(Beginning of Passage to read)

Data was taken from PDB (Protein Data Bank, https://www.rcsb.org/). The updated list of all instances in the PDB can be downloaded from https://data.rcsb.org/rest/v1/holdings/current/entry_ids. In the PDB he exact reagents and used in the assay solution and their concentrations are given as a free text. We wish to train a model that given a protein sequences can predict the proper crystallization conditions.

The ESMC models

We called our model ESM-Crystoper or in short ESMC. We tried 3 models with slightly different architectures we named: EMSC, EMSCavg and ESMCcomplex. ('ESMCcomplex' gave the best results).

Our ESMC models try to utilize transfer learning from two langue models:

  1. BART- [https://arxiv.org/abs/1910.13461]
  2. ESM - [https://github.com/facebookresearch/esm]

BART is a denoising autoencoder for pretraining sequence-to-sequence models. BART, a generalization of BERT has a bi-directional encoder. This means that given a sentence in english, we can use BART encoder to encode it into a vector. We can than use BART decoder to get the original sentence. ESM is a protein-language transformer-based model. It was successfully used to predict various protein traits based on their primary sequence.

Our features space is the protein sequence.

Our labels are the BART-decoded assay conditions that are given as free text in the PDB data.

Specifically, for the ESMCcomplex model we changed the ESM architecture by adding layers (Additional Layers: Dropout (0.2) > linear1 (1280 → 1024) > (1024 → 500x768) > activation > normalization). During training, the original ESM weights are frozen so only the added layers are trained. The model ESMCcomplex output is a 250x768 matrix. During training we try to minimize the loss relative to the 250x768 BART encoding of the crystallography assay conditions.

alt text

SETUP

$ pip install -r requirements.txt The code tested on python 3.10 with CUDA 11.8.

(End of Passage to read)
(Beginning of The data)

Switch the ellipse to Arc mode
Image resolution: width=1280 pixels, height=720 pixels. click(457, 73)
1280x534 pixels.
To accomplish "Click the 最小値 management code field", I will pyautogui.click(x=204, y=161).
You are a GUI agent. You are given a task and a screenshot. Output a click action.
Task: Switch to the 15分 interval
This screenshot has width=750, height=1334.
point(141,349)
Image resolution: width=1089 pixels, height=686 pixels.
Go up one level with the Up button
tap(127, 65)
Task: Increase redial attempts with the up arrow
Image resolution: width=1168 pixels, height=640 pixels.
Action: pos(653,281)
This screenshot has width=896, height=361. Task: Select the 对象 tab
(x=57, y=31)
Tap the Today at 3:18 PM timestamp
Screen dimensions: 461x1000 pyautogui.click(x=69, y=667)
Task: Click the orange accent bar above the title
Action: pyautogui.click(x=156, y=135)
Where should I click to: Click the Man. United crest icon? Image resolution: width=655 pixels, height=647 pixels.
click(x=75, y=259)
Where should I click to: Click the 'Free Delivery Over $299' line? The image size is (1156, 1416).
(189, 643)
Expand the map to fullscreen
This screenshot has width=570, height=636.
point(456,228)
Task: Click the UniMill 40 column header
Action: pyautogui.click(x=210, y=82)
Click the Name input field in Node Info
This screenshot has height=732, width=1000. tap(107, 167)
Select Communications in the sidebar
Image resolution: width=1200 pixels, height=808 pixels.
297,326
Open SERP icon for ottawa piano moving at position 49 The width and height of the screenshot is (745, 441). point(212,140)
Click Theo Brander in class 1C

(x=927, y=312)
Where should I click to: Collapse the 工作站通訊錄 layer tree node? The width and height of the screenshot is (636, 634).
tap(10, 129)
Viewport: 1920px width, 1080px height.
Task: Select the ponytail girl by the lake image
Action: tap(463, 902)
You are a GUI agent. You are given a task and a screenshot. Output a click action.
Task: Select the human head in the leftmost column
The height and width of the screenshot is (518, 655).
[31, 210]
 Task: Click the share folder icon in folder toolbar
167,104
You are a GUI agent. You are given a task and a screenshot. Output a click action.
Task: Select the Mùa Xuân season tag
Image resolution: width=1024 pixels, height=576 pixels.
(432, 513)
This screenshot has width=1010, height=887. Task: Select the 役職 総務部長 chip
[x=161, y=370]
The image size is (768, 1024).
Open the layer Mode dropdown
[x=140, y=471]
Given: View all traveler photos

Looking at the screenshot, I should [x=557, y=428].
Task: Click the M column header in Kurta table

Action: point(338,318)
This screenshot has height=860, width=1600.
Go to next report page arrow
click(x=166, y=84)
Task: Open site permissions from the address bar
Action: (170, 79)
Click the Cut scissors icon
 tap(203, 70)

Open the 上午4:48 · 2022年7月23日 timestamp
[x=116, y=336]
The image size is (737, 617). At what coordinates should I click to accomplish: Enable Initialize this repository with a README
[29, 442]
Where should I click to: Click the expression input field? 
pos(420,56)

(End of The data)

→ Required tasks:
a – In the text on the ESMC models, which of the three model architectures gave the best results?
b – Retype the part of the ESMC text that begins at the words "Our labels are" and stops after the words "with CUDA 11.8.".

→ Results of the tasks:
a – ESMCcomplex

b –
Our labels are the BART-decoded assay conditions that are given as free text in the PDB data.

Specifically, for the ESMCcomplex model we changed the ESM architecture by adding layers (Additional Layers: Dropout (0.2) > linear1 (1280 → 1024) > (1024 → 500x768) > activation > normalization). During training, the original ESM weights are frozen so only the added layers are trained. The model ESMCcomplex output is a 250x768 matrix. During training we try to minimize the loss relative to the 250x768 BART encoding of the crystallography assay conditions.

alt text

SETUP

$ pip install -r requirements.txt The code tested on python 3.10 with CUDA 11.8.